* [What the task asks] Each line of the material is to be written out exactly.

*** Begin section ***

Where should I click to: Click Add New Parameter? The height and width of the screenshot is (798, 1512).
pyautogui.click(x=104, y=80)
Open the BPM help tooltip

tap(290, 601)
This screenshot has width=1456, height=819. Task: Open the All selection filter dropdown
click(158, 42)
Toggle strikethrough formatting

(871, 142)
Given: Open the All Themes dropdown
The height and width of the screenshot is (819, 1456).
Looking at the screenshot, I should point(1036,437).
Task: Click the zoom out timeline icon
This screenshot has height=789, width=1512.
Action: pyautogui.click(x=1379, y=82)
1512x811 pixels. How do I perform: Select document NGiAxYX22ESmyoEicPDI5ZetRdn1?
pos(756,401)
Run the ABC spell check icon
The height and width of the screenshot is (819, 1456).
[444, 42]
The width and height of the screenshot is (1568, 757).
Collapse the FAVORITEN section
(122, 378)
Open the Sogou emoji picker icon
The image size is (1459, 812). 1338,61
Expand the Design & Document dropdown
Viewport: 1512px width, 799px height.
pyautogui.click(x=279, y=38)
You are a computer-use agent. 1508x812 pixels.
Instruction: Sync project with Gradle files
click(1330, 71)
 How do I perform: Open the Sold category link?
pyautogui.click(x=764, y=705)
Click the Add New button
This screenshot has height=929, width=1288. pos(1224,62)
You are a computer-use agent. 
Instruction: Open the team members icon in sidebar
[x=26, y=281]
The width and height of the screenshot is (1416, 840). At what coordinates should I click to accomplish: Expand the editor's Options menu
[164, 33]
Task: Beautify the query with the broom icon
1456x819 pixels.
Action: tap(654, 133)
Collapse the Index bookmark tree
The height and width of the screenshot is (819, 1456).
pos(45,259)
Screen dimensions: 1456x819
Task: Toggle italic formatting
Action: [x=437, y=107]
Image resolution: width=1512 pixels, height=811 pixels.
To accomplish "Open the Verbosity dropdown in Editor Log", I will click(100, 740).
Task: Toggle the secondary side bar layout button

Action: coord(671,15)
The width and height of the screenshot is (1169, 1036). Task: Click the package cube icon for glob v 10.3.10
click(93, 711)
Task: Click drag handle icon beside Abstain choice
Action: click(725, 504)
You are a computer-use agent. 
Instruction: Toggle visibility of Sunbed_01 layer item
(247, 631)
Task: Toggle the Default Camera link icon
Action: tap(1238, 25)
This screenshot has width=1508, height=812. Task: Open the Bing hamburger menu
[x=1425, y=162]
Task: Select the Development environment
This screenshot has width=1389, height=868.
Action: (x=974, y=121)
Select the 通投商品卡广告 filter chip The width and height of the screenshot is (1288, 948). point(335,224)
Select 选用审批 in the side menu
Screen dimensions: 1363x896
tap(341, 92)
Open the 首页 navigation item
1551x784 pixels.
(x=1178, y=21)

*** End section ***

* [Written response]
Where should I click to: Click Add New Parameter? The height and width of the screenshot is (798, 1512).
pyautogui.click(x=104, y=80)
Open the BPM help tooltip

tap(290, 601)
This screenshot has width=1456, height=819. Task: Open the All selection filter dropdown
click(158, 42)
Toggle strikethrough formatting

(871, 142)
Given: Open the All Themes dropdown
The height and width of the screenshot is (819, 1456).
Looking at the screenshot, I should point(1036,437).
Task: Click the zoom out timeline icon
This screenshot has height=789, width=1512.
Action: pyautogui.click(x=1379, y=82)
1512x811 pixels. How do I perform: Select document NGiAxYX22ESmyoEicPDI5ZetRdn1?
pos(756,401)
Run the ABC spell check icon
The height and width of the screenshot is (819, 1456).
[444, 42]
The width and height of the screenshot is (1568, 757).
Collapse the FAVORITEN section
(122, 378)
Open the Sogou emoji picker icon
The image size is (1459, 812). 1338,61
Expand the Design & Document dropdown
Viewport: 1512px width, 799px height.
pyautogui.click(x=279, y=38)
You are a computer-use agent. 1508x812 pixels.
Instruction: Sync project with Gradle files
click(1330, 71)
 How do I perform: Open the Sold category link?
pyautogui.click(x=764, y=705)
Click the Add New button
This screenshot has height=929, width=1288. pos(1224,62)
You are a computer-use agent. 
Instruction: Open the team members icon in sidebar
[x=26, y=281]
The width and height of the screenshot is (1416, 840). At what coordinates should I click to accomplish: Expand the editor's Options menu
[164, 33]
Task: Beautify the query with the broom icon
1456x819 pixels.
Action: tap(654, 133)
Collapse the Index bookmark tree
The height and width of the screenshot is (819, 1456).
pos(45,259)
Screen dimensions: 1456x819
Task: Toggle italic formatting
Action: [x=437, y=107]
Image resolution: width=1512 pixels, height=811 pixels.
To accomplish "Open the Verbosity dropdown in Editor Log", I will click(100, 740).
Task: Toggle the secondary side bar layout button

Action: coord(671,15)
The width and height of the screenshot is (1169, 1036). Task: Click the package cube icon for glob v 10.3.10
click(93, 711)
Task: Click drag handle icon beside Abstain choice
Action: click(725, 504)
You are a computer-use agent. 
Instruction: Toggle visibility of Sunbed_01 layer item
(247, 631)
Task: Toggle the Default Camera link icon
Action: tap(1238, 25)
This screenshot has width=1508, height=812. Task: Open the Bing hamburger menu
[x=1425, y=162]
Task: Select the Development environment
This screenshot has width=1389, height=868.
Action: (x=974, y=121)
Select the 通投商品卡广告 filter chip The width and height of the screenshot is (1288, 948). point(335,224)
Select 选用审批 in the side menu
Screen dimensions: 1363x896
tap(341, 92)
Open the 首页 navigation item
1551x784 pixels.
(x=1178, y=21)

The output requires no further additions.